For the most part, however, I was able to avoid most of Lord Byron’s more serious attacks. I deftly dove and ducked to avoid the penalties in our furry game of dodgeball. Byron, however, was keeping score, and he got his revenge for my avoiding him tenfold.
One day, I was performing my normal morning routine of ridding myself of the previous day’s adventures under a pipe driven waterfall. I was just about to start washing my hair when suddenly the shower curtain moved. This little movement was my only and last warning. Suddenly the shower curtain was flung back from the wall and something big and black was sitting in the shower with me.
I’m not entirely sure how Byron’s tiny little mind thought this was going to turn out.
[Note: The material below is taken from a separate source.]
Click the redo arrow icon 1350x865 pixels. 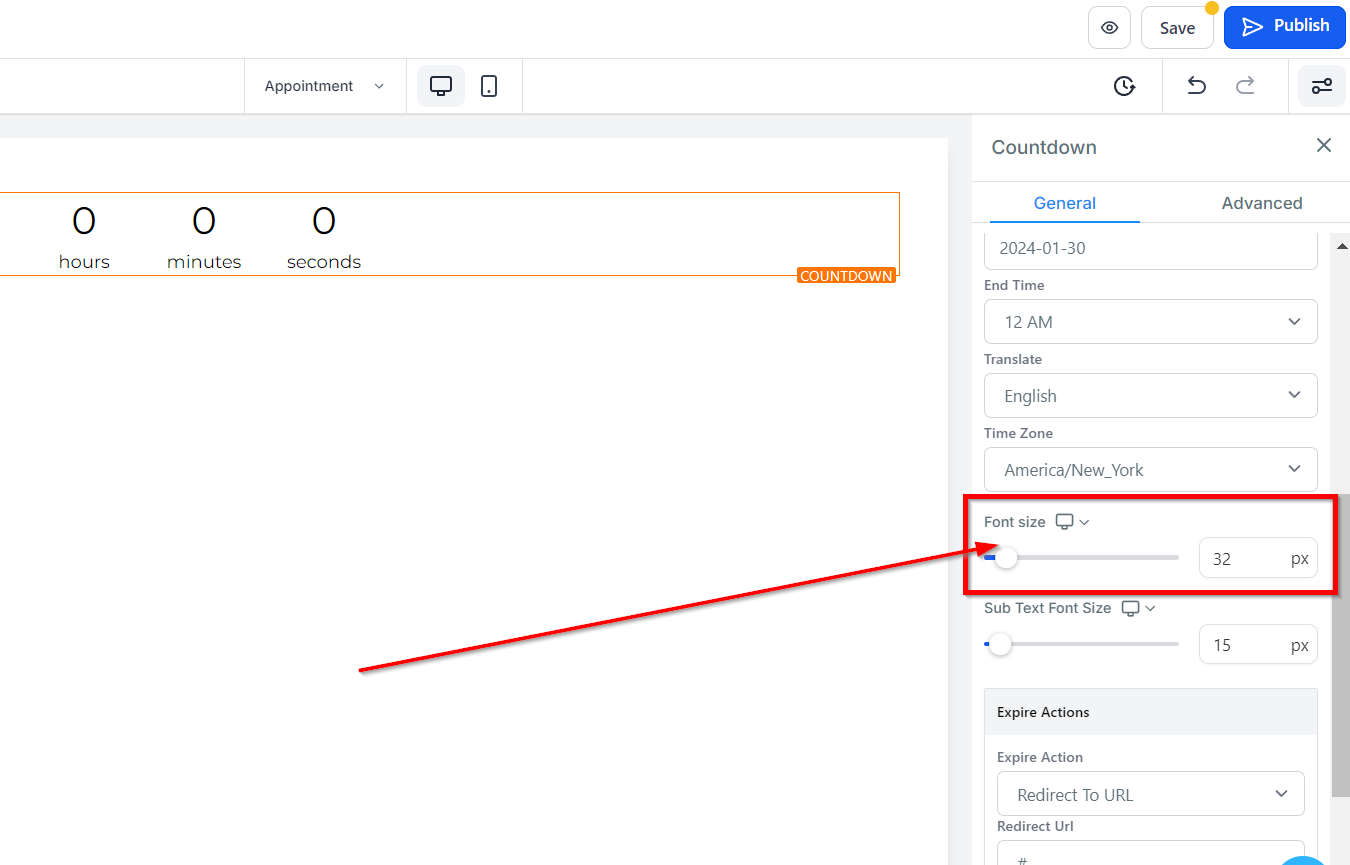(x=1245, y=86)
I’m relatively sure his thought process was something along the lines of, “I will defeat the evil barrier keeping me from the human, then the human will pet me, and I will win.”
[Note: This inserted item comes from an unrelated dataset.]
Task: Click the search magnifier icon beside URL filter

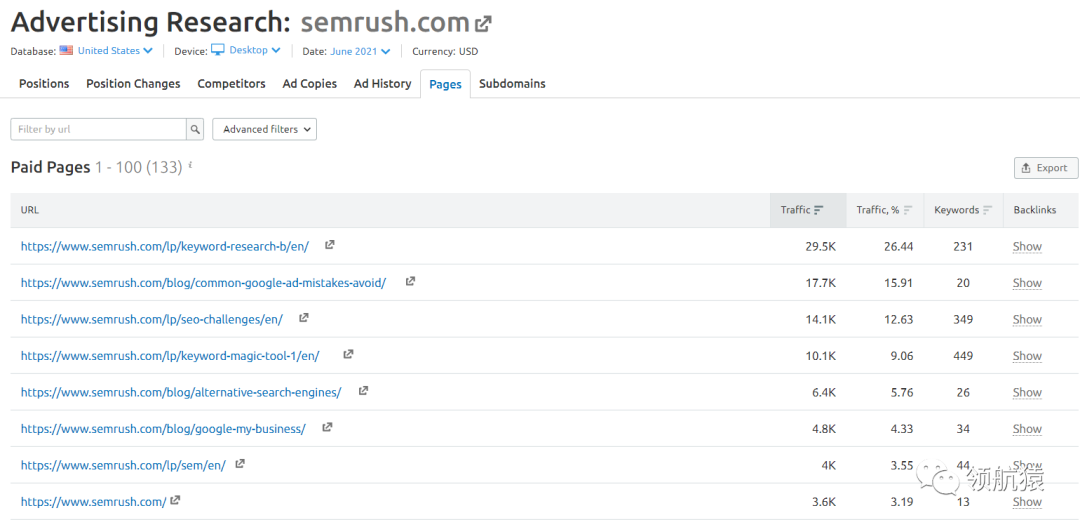Action: click(x=195, y=129)
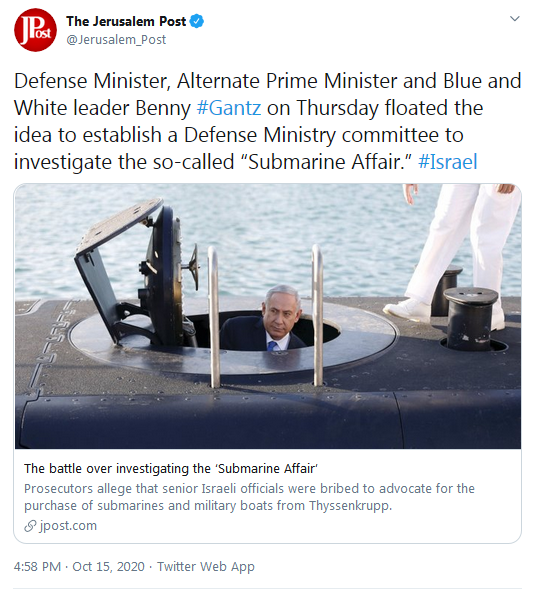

It was only after Byron jumped into the shower with me did he realize, “Wait, this is wet, I don’t like being wet.”
There was a moment of shock between both parties, then, a maelstrom of activity only paralleled by a group of kinder-garteners being given several shots of espresso and water guns. There was flailing as Byron’s solution to being wet was to reach higher ground, in this case me.
The resulting tussle ended, after about 30 seconds of useless random movements from both parties, as Byron was ejected from the shower like a shot put. Both kitty and human remained traumatized for days afterwards.
The morals that we should gain from these stories:
1. Some animals need medication for their personality disorders.
2. Stay physically fit. You never know when you have to have the ability to hoist and throw thirty-five pounds of fur, claws and cat food.
3. Always, always, always, always check the bathroom door to make sure it is closed when you go to take a shower. Sure, one time it might be just your run of the mill psychopath who decides to invade your private time, but the next time it could be cat with dandruff that is roughly the size of William Shatner’s ego.
6. It’s Hard to Samba in a Kilt
From Life is a Pirate Ship Run by a Velociraptor
I cannot dance.
I am not just saying this to downplay an actual ability like when people say, “Oh, I can’t sing,” and then they belt out an aria from Carmen. Jerks.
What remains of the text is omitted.